Two legal advocacy groups have accused Aetna Inc. – the Hartford-based healthcare company – of “gross” breaches of privacy and confidentiality including violations of federal healthcare law when a third-party vendor inadvertently disclosed the HIV status of thousands of the insurer’s customers in a mass mailing.

On July 28, 2017, letters, which contained information about access to HIV medication, were sent to 12,000 Aetna policyholders. According to a notice from Aetna, a plastic window on the envelope exposed the patient’s name, address and reference to filling prescriptions for HIV medications. The notice also confirmed that a “vendor” handled the mailing.

The Legal Action Center and the AIDS Law Project of Pennsylvania, in a letter sent late last week, accused Aetna of causing “incalculable harm to Aetna beneficiaries,” violating the Health Insurance Portability and Accountability Act “as well as numerous statutory and common laws governing confidentiality of health information.”

“A number of the individuals … reported that family members and neighbors learned their confidential information regarding their use of HIV medications as a result of Aetna’s breach,” the letter said. The letter also contained a link to a redacted envelope received by a policyholder in Brooklyn, New York, which is reproduced below. In looking at the envelope, it showed portions of a letter advising customers about options “when filling prescriptions for HIV Medic .…”

The legal groups wrote on behalf of Aetna customers in Arizona, California, Georgia, Illinois, New Jersey, New York, Ohio, Pennsylvania and the District of Columbia. It has been reported that many customers in these states have filed complaints with regulators including with the Office of Civil Rights of the Department of Health and Human Services.

Aetna has accepted responsibility for the mistake and called it “unacceptable.” The company said it “deeply regret[ed]” the incident and apologized to affected individuals. “Regardless of how this error occurred, it affects our members and it is our responsibility to do our best to make things right.”
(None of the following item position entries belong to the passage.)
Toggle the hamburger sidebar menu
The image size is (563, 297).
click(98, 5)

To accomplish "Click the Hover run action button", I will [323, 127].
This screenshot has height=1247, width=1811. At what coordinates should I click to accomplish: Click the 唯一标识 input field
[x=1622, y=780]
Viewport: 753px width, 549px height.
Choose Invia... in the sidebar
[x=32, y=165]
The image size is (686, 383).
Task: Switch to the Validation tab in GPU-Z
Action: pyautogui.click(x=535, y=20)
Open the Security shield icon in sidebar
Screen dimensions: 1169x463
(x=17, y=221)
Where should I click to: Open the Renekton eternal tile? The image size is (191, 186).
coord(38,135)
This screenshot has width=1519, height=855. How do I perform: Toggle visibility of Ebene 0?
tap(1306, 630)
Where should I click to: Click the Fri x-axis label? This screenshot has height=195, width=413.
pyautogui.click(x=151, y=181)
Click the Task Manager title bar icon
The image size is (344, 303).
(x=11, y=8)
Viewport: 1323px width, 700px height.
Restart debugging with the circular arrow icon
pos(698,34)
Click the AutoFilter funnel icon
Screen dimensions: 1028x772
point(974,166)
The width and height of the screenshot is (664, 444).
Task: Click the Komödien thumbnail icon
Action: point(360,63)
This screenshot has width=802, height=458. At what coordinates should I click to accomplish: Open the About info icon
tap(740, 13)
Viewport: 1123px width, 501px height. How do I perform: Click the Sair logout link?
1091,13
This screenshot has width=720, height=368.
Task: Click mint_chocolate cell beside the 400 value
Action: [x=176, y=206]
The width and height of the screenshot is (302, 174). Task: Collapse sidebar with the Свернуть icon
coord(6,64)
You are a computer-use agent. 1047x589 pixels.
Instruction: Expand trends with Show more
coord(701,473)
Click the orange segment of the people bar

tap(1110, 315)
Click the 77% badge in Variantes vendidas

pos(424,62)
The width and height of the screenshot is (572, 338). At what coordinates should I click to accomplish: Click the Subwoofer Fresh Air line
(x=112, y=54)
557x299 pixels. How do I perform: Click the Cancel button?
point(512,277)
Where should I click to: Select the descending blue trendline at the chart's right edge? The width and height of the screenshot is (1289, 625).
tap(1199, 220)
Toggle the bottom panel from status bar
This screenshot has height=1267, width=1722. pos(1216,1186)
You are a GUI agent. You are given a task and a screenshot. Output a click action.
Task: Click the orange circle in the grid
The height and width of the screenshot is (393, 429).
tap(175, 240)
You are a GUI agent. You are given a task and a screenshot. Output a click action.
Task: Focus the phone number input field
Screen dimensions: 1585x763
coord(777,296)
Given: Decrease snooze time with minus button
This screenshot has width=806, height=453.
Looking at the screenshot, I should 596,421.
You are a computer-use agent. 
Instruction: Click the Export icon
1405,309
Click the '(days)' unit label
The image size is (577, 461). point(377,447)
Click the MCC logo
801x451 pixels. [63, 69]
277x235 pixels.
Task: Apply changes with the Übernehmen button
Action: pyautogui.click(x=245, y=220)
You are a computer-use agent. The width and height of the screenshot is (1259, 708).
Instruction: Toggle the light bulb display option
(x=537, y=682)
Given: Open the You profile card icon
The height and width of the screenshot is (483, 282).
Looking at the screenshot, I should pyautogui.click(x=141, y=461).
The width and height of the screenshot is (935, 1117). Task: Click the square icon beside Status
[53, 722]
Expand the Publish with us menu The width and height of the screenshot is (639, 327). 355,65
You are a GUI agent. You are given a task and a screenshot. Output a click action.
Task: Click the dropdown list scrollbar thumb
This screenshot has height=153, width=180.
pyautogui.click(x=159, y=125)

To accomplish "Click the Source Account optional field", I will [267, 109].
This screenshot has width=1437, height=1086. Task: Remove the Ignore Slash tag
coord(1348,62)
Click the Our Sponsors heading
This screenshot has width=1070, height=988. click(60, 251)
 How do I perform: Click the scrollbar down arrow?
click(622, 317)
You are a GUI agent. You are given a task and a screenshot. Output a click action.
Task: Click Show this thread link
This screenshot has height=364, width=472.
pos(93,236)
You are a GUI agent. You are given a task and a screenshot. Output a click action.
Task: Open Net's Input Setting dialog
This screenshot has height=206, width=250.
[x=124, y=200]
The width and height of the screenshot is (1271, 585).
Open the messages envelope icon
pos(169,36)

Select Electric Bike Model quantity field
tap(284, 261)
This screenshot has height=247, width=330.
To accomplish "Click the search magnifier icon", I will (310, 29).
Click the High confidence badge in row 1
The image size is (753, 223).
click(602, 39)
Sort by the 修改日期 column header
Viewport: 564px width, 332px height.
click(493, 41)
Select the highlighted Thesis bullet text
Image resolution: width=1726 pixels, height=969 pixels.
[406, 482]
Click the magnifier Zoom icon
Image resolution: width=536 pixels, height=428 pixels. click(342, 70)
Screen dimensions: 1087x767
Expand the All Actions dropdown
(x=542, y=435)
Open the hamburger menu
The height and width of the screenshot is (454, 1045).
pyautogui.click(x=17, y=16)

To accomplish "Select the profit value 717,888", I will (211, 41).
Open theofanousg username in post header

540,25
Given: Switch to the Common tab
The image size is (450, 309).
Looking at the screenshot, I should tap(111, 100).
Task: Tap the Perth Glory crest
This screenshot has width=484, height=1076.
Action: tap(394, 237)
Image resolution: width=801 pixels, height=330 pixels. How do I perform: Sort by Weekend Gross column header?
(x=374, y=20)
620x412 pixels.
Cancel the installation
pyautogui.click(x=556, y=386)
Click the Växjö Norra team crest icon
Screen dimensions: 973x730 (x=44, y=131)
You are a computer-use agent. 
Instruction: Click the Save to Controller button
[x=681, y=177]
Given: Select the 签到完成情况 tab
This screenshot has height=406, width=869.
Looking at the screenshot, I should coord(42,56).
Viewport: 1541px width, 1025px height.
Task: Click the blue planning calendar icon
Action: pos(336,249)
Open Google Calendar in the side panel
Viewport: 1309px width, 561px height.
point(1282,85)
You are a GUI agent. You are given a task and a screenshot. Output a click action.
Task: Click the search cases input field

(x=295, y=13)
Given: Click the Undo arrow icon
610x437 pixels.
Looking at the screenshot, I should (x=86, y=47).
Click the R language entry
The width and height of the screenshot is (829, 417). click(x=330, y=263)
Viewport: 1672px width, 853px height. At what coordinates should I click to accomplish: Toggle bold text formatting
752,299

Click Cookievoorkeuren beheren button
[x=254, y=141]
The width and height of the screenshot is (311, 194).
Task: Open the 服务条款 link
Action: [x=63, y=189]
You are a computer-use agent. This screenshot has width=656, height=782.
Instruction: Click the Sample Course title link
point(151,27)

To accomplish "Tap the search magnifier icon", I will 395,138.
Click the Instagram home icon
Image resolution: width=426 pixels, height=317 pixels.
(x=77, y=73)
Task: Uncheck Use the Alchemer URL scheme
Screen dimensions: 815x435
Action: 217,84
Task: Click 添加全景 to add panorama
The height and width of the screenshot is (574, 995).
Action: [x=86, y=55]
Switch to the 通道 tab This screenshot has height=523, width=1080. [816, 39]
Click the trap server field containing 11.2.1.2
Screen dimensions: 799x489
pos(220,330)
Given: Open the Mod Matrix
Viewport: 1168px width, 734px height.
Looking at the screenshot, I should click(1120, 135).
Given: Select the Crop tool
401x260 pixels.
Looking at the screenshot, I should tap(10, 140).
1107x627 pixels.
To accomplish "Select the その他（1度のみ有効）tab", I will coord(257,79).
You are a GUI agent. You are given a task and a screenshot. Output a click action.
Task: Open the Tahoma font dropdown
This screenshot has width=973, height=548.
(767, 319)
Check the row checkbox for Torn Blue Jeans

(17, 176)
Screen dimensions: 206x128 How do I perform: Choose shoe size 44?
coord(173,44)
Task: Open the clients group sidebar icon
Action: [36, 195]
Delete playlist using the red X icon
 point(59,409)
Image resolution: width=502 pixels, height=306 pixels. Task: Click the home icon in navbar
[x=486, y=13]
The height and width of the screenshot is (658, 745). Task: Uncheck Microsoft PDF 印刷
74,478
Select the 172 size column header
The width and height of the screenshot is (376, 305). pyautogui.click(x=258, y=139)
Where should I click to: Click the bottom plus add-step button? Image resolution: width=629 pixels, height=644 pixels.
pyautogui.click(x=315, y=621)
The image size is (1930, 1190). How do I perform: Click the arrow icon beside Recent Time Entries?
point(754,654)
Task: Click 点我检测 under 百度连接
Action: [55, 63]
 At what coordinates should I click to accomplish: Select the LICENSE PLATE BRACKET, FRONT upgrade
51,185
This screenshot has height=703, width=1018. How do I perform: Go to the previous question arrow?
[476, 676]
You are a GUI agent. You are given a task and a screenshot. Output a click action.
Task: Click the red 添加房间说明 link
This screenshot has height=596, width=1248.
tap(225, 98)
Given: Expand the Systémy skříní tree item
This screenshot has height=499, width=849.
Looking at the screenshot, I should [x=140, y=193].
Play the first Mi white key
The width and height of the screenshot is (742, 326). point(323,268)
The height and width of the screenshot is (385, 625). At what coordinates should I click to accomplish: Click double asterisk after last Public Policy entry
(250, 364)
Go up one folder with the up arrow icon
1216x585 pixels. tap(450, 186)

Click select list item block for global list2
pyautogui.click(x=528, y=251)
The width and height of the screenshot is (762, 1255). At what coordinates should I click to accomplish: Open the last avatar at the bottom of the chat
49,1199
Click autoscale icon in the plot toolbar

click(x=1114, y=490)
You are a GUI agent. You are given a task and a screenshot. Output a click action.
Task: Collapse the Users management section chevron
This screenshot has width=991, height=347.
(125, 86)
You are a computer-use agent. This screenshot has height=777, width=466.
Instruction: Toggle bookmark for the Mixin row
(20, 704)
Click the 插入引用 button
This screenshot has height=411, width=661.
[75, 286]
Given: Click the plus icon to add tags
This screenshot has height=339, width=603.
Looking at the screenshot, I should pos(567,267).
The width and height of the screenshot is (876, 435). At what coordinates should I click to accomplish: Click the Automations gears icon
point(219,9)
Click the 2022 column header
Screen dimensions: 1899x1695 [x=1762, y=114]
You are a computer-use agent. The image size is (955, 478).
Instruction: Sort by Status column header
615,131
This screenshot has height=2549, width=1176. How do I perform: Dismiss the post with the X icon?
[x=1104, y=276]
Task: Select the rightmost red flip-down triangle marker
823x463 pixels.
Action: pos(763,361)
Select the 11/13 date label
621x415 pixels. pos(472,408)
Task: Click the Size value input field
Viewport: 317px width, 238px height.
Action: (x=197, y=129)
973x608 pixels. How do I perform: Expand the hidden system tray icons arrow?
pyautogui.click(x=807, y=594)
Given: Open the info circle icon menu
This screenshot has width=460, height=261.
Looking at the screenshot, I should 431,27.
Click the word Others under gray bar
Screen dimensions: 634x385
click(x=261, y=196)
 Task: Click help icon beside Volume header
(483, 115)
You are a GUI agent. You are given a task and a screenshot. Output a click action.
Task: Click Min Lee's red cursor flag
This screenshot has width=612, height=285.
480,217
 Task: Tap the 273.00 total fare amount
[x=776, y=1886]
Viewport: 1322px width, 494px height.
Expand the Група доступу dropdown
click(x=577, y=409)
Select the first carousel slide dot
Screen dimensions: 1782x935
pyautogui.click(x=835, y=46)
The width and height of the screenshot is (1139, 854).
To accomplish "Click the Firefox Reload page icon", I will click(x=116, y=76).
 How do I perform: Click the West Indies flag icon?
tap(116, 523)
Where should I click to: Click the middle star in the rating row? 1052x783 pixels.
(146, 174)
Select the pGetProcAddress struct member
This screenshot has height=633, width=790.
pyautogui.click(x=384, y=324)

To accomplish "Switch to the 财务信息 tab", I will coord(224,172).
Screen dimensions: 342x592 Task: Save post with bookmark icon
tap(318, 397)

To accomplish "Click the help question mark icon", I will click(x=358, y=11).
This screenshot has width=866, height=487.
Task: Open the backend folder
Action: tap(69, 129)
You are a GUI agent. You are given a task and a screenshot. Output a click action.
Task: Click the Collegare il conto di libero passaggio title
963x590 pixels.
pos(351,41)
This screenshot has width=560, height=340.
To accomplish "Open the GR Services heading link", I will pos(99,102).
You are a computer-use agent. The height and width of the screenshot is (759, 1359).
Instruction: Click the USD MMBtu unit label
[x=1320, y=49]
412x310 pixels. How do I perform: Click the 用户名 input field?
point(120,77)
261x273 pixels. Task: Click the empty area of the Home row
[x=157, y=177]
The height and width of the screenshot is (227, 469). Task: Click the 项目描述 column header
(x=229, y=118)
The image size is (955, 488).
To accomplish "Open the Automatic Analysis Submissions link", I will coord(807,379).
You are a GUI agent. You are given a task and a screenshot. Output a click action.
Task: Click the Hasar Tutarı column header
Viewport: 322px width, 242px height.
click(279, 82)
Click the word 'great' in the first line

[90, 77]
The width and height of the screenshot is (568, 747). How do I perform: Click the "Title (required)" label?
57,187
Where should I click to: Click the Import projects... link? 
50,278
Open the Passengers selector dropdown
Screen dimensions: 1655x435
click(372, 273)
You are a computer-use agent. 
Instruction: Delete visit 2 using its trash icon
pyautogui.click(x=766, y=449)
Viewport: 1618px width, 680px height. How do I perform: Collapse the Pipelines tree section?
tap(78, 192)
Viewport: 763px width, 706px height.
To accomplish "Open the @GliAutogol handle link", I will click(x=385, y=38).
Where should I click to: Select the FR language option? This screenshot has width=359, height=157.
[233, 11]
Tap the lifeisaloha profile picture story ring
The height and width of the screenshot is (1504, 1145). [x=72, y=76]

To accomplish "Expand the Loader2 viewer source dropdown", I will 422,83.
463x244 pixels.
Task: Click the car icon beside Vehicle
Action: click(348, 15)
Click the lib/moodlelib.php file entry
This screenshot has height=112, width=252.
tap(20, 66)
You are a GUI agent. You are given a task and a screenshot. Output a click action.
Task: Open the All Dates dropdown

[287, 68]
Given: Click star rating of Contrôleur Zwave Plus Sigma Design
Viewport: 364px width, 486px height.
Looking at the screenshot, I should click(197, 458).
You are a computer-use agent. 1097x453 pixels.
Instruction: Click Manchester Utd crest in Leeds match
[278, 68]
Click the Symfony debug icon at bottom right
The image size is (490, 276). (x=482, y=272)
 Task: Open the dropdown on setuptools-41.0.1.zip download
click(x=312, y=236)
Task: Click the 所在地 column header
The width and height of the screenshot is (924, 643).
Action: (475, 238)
The risks of using traditional mail for transmitting protected healthcare information aren’t new. Several insurers have been sued by HIV patients who objected to sending healthcare information by mail because of privacy concerns.

And in 2015, Triple-S Management Corporation, a Puerto Rican insurance holding company, settled a number of alleged HIPAA privacy violations by paying $3.5 million in fines and implementing a corrective plan. Among the violations alleged by the Office of Civil Rights, the company disclosed to a third-party vendor – without use of a Business Associate Agreement to protect the information – the names of plan beneficiaries, health insurance claim numbers and insurance plan numbers, which were then printed on the outside of a pamphlet mailed to policyholders. The company was also accused of mailing protected healthcare information to the wrong policyholders, which included information about diagnostic tests.

We’ll continue to monitor this story as it develops.